3. Her mashed potatoes. We would arrive on Friday, just in time for dinner. In my childhood memory, the dining room table filled the entire room, and was laden with food. We had the same dinner every time: pork chops, corn, and mashed potatoes. (There may have been a green vegetable; I don’t recall.) I loved my grandmother’s mashed potatoes. They were smooth and buttery, the perfect texture and taste. Whenever my mother was going to make mashed potatoes, I asked her to make them just like grandma’s. Who was her mother-in-law, mind you.
4. Her blueberry muffins. I also loved my grandma’s blueberry muffins. Whenever we visited, she always made sure she had some to hand for us. It was years later that I learned they were Jiffy brand blueberry muffins, and thus came out of a box, but it didn’t diminish my love for them.
5. The pictures over the bed. When we visited, my siblings and I slept on a mattress on the floor at the foot of the grown-up bed, which is where my parents slept. Over this bed hung two paintings that to this day strike fear into me. In one, Jesus regards us mournfully, his eyes on our faces, his head lowered. Thorns from his crown of thorns bite into his flesh. In the accompanying piece, Mary looks at us, also mournful. Her heart floats outside of her chest.
And there are swords piercing it.
Every Catholic child in the world has seen this image. It was terrifying to me then, and I’m not sure that it’s not terrifying to me now. Dan inherited a set just like it when we were married. “We’ll put this above our bed,” he enthused. “Not if your parents want grandchildren,” I replied. They hang in our dining room, instead.
6. Her stature. My grandmother was tall and graceful with piercing blue eyes and black hair. When people meet the rest of my immediate family, they often ask, in so many words, “Why are you so tall?” My Irish grandmother stood five-foot-ten-inches in her heyday.
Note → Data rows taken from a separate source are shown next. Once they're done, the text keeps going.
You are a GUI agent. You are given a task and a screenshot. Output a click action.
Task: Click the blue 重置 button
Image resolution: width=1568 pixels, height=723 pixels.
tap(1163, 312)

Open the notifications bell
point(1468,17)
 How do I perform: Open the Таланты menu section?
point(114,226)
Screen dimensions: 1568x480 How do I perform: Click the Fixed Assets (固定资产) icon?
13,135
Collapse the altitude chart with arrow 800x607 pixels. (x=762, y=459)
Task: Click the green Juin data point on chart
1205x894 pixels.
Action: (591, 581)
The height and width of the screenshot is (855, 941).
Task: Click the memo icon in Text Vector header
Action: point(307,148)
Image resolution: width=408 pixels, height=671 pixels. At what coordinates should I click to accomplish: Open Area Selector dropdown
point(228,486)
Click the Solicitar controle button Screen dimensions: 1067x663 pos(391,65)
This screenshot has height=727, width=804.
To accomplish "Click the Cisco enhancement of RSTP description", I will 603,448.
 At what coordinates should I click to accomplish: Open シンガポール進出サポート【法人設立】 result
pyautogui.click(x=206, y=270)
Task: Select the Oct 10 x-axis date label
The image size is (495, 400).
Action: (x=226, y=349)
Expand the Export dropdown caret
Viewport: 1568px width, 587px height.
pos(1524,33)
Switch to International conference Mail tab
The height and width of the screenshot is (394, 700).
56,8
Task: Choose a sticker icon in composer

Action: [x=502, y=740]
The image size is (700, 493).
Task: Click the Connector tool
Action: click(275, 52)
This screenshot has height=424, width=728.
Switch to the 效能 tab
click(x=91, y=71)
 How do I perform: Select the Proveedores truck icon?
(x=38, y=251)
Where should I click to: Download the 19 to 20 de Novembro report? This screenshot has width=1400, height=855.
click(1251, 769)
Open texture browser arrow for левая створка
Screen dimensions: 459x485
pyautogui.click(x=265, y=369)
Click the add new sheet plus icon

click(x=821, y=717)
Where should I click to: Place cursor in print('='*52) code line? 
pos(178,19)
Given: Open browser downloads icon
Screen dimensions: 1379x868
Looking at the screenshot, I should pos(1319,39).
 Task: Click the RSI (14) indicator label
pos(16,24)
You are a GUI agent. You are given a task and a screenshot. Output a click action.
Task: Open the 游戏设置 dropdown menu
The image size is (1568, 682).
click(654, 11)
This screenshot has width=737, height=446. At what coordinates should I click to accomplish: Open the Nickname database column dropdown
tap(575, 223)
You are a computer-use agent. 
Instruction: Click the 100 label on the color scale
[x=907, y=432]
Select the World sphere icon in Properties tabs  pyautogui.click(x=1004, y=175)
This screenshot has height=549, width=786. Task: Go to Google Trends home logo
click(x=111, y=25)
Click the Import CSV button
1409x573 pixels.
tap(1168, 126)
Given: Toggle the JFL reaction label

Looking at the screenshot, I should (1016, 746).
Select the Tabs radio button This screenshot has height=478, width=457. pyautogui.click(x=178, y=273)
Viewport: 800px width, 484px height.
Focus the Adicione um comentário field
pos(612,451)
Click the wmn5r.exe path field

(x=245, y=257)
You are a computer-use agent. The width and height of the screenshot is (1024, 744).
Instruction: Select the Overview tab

She is why I am so tall.
I often refer to my grandmother Patton as the matriarch, and I don’t think I’m too far off. My grandfather died when I was just 6, but the clan continued to grow and flourish the whole of my life – it continues to this day. My grandmother had six children who survived to adulthood: my father, his brother, and their four sisters, who are known collectively as The Aunts. They each married and had children. I have 17 first cousins, referred to as the second generation, most of whom married and had children, who are the third generation.
Why am I telling you this? A couple of reasons.
Reason the first is because I am on vacation this week with my family, on what is basically the annual family reunion. The Patton clan convenes on a little resort in Pennsylvania, where we eat and drink and swim and play, and reminisce.Reason the second is my parents gave Dan and me some furniture, and as I was cleaning it, I found the eulogy my father gave at my grandmother’s funeral. She died when I was 13. She was 84 years old.
That’s my next blog post.
I feel blessed to have known my Grandma Patton. She taught me about quiet dignity and strong faith. She taught me that family is everything, and love is stronger than death.
What lessons did your grandparents teach you?